Over 200 suspects have been sentenced and more than 92 executed in Iraq, according to HRW.

The human rights organization stated in a 76-page report that they had found “serious legal shortcomings that undermine efforts to bring [IS] fighters, members, and affiliates to justice.”

“Iraq’s handling of ISIS trials are a missed opportunity to show its people, the world, and indeed ISIS that it is a nation ruled by laws, due process, and justice, capable of bringing accountability for the gravest crimes and reconciliation for all of the communities affected by this war,” said Sarah Leah Whitson, Middle East director at HRW. “Iraqi justice is failing to distinguish between the culpability of doctors who protected lives under ISIS rule and those responsible for crimes against humanity.”
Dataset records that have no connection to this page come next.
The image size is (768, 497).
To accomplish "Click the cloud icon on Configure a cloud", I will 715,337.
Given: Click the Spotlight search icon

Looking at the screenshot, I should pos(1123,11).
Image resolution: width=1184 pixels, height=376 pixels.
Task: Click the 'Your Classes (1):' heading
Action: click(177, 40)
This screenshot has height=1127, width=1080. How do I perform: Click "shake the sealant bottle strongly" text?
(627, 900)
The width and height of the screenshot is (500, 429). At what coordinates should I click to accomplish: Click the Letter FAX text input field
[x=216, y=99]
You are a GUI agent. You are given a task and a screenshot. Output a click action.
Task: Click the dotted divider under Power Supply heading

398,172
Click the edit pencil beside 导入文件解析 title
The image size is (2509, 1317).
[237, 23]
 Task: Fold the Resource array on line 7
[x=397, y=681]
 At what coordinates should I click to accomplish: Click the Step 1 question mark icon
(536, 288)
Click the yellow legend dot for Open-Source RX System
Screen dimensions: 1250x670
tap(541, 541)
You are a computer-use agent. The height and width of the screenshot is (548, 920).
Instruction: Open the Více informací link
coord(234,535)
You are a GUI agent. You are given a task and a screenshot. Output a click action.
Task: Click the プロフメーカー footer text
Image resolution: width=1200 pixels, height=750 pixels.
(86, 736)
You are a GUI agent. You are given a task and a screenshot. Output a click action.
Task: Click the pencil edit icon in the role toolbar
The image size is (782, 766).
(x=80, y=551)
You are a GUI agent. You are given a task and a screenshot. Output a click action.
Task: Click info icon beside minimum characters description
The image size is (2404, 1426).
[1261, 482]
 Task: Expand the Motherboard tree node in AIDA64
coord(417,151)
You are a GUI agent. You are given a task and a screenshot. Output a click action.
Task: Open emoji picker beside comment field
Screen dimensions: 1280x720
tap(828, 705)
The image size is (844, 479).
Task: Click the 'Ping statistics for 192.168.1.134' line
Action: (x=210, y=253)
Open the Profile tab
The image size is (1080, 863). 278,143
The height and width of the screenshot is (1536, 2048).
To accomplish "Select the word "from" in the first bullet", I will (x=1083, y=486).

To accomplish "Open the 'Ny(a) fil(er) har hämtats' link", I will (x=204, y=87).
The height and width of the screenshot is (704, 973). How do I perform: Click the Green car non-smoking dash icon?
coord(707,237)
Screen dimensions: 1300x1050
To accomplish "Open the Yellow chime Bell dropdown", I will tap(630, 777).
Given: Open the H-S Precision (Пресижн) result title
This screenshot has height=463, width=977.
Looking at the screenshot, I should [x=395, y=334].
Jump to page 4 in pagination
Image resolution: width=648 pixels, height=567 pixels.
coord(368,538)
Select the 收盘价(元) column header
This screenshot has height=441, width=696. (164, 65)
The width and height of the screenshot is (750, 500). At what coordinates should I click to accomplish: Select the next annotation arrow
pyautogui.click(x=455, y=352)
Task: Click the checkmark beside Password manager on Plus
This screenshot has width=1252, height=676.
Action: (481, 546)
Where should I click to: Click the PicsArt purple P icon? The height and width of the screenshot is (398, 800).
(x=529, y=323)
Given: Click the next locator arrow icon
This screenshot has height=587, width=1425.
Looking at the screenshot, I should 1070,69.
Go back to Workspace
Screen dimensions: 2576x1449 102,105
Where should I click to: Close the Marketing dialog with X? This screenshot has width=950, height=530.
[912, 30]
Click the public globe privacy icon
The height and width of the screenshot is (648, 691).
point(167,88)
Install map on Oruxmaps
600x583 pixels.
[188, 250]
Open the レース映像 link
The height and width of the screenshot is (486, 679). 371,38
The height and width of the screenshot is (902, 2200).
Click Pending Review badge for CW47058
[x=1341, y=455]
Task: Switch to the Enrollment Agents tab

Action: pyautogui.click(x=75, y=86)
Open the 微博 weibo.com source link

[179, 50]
The organization also criticized Iraqi authorities for not having “national strategy to prioritize prosecutions of those responsible for the worst abuses, or to bring charges that capture the broad range of crimes ISIS members have committed.”

It also lamented that authorities prosecute all detained suspects under the counter-terrorism law, and do not focus on specific crimes or actions they may have committed. The HRW also included shortcomings and challenges the Kurdistan Regional Government (KRG) experiences in handling the cases, warning of rights’ violations.

“I had a case yesterday of an ISIS cook, and I have recommended giving him the death penalty. How could the ISIS fighter have executed someone if he had not been fed a good meal the night before?” a senior counterterrorism judge in Baghdad told Human Rights Watch.

As ties between Erbil and Baghdad deteriorated following the Sep. 25 referendum on independence, the Federal Government of Iraq asked the KRG to handover IS prisoners to Baghdad, a request the Kurdish government refused to serve.

The jihadist group kidnapped, tortured, and executed thousands of people in Iraq, mainly Ezidis (Yezidis) following their emergence in northern Iraq in 2014.

Thousands of people remain missing, and mass graves continue to be discovered in the country.